▸ **Work request**: Print all of the records. Exclude the images.

Stored data:
=== Section Start ===

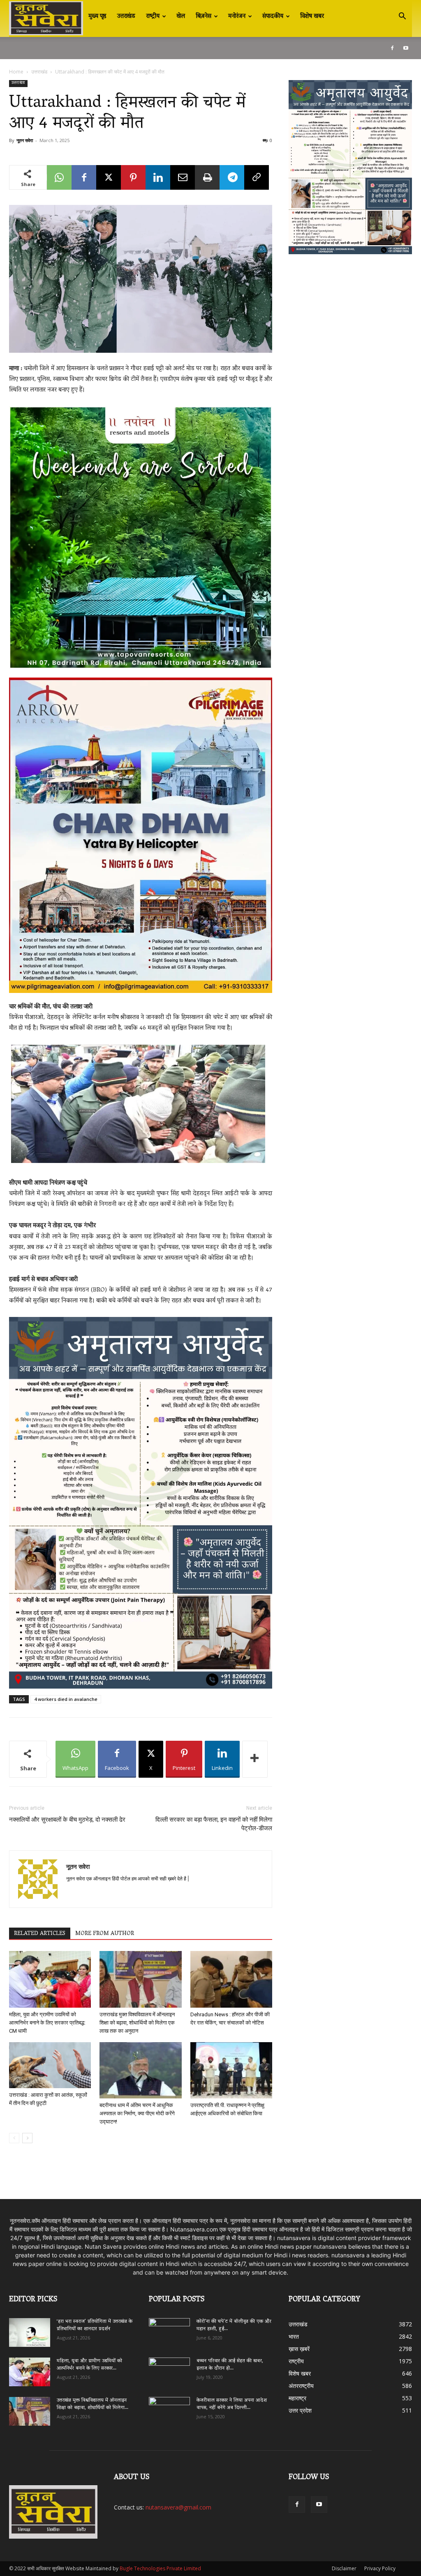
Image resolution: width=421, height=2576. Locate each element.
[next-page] (27, 2138)
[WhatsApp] (59, 177)
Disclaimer (344, 2568)
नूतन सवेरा (24, 140)
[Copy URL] (256, 177)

=== Section End ===

▸ **Response below**:
Image resolution: width=421, height=2576. Locate each element.
[next-page] (27, 2138)
[WhatsApp] (59, 177)
Disclaimer (344, 2568)
नूतन सवेरा (24, 140)
[Copy URL] (256, 177)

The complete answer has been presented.